ARZU, meaning “hope”, transforms lives by empowering Afghan women to lift themselves and their families out of poverty through ethical, artisan-based employment, education, and access to healthcare, thereby changing the way they see the world and their place in it. ARZU is an innovative model of social entrepreneurship with a mission to create economic stability for communities in need. Through the sale of Afghan-made rugs and Peace Cord® bracelets, ARZU supports a holistic approach to sustainable poverty alleviation through artisan-based employment that empowers Afghan women. Women, earning fair labor wages, weave exquisite hand-knotted rugs and paracord bracelets. Innovative social benefit practices drive transformational change by providing grassroots access to vital education, healthcare, clean water, and sustainable community development programs.
Sandy Halim, founder and owner of Life Creations
Sandy Halim strongly believes in the power of beauty and the future of Egypt, two passions she combines through her handicraft business, Life Creations.
Traveling across the US with the Bush Center’s Women’s Initiative Fellowship program in 2013, Sandy developed an expansive network and was eager to expand her business to the US market. Leveraging the power of the Women’s Initiative network, Sandy met a young Dallas entrepreneur, Brittany Underwood, who runs the Akola Project and served as a 2014 Women’s Initiative Fellowship Mentor. Their meeting turned into a scoping trip by the Akola team to Egypt which led to a partnership between the businesses and ultimately an Akola Project collection of jewelry featuring Sandy’s fairly sourced precious Egyptian agate. The collection launched last week while Sandy was in Dallas, TX for business with her company, Life Creations.
Natasha Rufus Isaacs and Lavinia Brennan, co-founders of Beulah London
Leveraging their life changing experience of volunteering in an aftercare home in the Delhi slums, British designers Natasha Rufus Isaacs and Lavinia Brennan created Beulah London “to design and produce beautiful clothes that empower and inspire the women who wear them, whilst being committed to raising awareness of the plight of women trapped by human slavery.” Through the Beulah brand, Natasha and Lavinia are working to provide economic opportunities for survivors of trafficking, while also amplifying the widespread need for supply chain transparency and accountability.

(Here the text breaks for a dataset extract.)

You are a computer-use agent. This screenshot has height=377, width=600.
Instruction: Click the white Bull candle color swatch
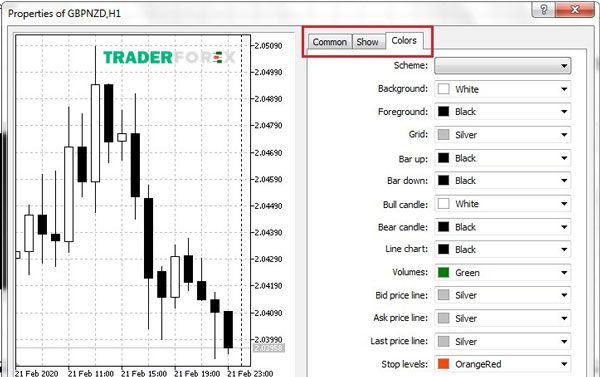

Demonstrating the value of partnerships to address important gender challenges, Beulah London has collaborated with other notable anti-trafficking efforts including the UNODC, ECPAT-UK, Freeset and the Dalit Freedom Network to provide assistance and support to women impacted by exploitation.
Brittany Merrill Underwood, president and founder of Akola Project
Named the "Best Person in the World” by Yahoo in 2014, Brittany Merrill Underwood has dedicated her entrepreneurial efforts to transforming the lives of impoverished women and children.
Akola Project is a nonprofit social enterprise that provides vocational training, global employment, holistic care, and financial literacy for women in extreme poverty. Akola's handmade jewelry and handbags provide dependable employment to over 400 women in Uganda and Dallas. The women use their monthly income to meet the needs of 4,000 children and to start local businesses in their communities, creating lasting sustainability for generations to come. Akola Project's long-term goal is to create a global fashion brand that is fully made by but also fully benefits marginalized women.
*In addition to inspiring us on Women’s Entrepreneurship Day, the work of the Cherie Blair Foundation for Women, the Akola Project, ARZU, and Entoto Beth Artisan was also featured at the 2015 Global Women’s Network, a Summit of Ideas, Innovation, and Partnerships.
Natalie Gonnella-Platts is the Manager of the First Ladies Initiative.
Betsy Martin is the Deputy Director of the Global Women’s Initiatives.